Not long after I launched this blog, I wrote about the damage wrought by the Eleonore Exploit Kit, an increasingly prevalent commercial hacking tool that makes it easy for criminals to booby-trap Web sites with malicious software. That post generated tremendous public interest because it offered a peek at the statistics page that normally only the criminals operating these kits get to see. I’m revisiting this topic again because I managed to have a look at another live Eleonore exploit pack panel, and the data seem to reinforce a previous observation: Today’s attackers care less about the browser you use and more about whether your third-party browser add-ons and plugins are out-of-date and exploitable.
Hacked and malicious sites retrofitted with kits like Eleonore have become more common of late: In a report issued this week, Web security firm Zscaler found that roughly 5 percent of the browser exploits they identified during the first quarter of this year were tied to hacked or malicious sites that criminals had outfitted with some version of Eleonore.
Like most exploit kits, Eleonore is designed to invisibly probe the visitor’s browser for known security vulnerabilities, and then use the first one found as a vehicle to silently install malicious software. The hacker’s end of the kit is a Web-based interface that features detailed stats on the percentage of visitors to the booby-trapped site(s) that are successfully attacked, and which software vulnerabilities were most successful in leading to the installation of the hacker’s malware.
This particular Eleonore kit — which is currently stitched into several live adult Web sites — comes with at least a half-dozen browser exploits, including three that target Internet Explorer flaws, two that attack Java bugs, and one that targets a range of Adobe PDF Reader vulnerabilities. According to this kit’s stats page, the malicious adult sites manage to infect roughly every one in ten visitors.

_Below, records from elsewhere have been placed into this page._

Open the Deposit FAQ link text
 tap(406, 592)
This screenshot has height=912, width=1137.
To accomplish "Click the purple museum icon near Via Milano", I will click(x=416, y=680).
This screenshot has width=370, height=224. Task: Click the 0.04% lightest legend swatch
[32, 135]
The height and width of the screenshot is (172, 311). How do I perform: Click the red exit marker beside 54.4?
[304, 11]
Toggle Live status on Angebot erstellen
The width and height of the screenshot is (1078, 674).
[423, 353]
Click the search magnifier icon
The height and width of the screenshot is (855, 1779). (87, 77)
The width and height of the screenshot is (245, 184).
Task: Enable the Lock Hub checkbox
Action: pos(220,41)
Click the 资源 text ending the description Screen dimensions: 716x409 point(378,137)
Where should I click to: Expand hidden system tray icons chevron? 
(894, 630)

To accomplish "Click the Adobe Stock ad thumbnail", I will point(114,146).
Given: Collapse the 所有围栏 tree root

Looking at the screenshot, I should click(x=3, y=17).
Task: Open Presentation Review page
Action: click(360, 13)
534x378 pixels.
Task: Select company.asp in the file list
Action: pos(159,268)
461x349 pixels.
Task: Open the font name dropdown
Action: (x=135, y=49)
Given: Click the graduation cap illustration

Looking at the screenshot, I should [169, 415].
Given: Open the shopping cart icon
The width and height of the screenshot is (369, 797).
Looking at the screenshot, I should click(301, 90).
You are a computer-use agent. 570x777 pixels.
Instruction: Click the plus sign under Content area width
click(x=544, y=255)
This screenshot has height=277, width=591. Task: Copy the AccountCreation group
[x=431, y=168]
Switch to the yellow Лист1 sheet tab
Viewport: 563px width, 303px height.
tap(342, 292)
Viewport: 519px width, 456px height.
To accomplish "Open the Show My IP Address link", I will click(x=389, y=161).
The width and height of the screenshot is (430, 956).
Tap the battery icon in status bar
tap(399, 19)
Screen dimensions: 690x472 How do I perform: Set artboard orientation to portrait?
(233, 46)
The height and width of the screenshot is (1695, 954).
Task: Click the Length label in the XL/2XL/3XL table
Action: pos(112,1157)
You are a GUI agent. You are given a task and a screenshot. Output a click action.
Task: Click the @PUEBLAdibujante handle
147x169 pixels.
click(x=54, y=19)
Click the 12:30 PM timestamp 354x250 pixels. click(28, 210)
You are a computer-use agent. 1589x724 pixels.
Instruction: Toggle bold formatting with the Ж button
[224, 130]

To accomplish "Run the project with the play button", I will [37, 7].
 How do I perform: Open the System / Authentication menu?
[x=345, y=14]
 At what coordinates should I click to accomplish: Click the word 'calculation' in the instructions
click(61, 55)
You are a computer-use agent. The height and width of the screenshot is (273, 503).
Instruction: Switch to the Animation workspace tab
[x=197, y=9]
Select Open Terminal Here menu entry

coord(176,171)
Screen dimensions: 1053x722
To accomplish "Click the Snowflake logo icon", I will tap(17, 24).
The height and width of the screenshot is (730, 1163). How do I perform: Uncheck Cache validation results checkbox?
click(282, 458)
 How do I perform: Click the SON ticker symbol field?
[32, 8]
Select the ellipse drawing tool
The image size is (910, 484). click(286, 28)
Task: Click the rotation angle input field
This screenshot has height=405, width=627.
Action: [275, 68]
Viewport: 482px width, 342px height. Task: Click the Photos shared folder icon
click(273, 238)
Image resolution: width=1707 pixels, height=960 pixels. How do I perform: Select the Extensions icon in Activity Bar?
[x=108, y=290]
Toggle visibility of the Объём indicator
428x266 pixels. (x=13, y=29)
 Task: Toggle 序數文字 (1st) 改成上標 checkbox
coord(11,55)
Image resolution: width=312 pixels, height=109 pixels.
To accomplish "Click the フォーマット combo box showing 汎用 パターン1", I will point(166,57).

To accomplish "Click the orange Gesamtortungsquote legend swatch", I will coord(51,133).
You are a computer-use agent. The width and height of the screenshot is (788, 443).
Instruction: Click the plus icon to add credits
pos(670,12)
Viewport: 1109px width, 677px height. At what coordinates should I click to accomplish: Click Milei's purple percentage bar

As we can see from the landing page pictured above, Windows XP users represent by far the largest group of users hitting these poisoned porn sites.
Once again, Eleonore shows just how heavily Java flaws are now being used to infect computers (the above graphic shows the number of successful malware installations or “loads” per exploit). The last time I reviewed a working Eleonore admin panel, we saw that Java flaws were the second most reliable exploits. This time around, Java was the biggest source infections. In the Eleonore kit I wrote about earlier this year, some 34 percent of the systems that were successfully exploited were attacked via a Java flaw. In this installation, four out of every ten victims who were hacked were compromised because of they were running an outdated version of Java.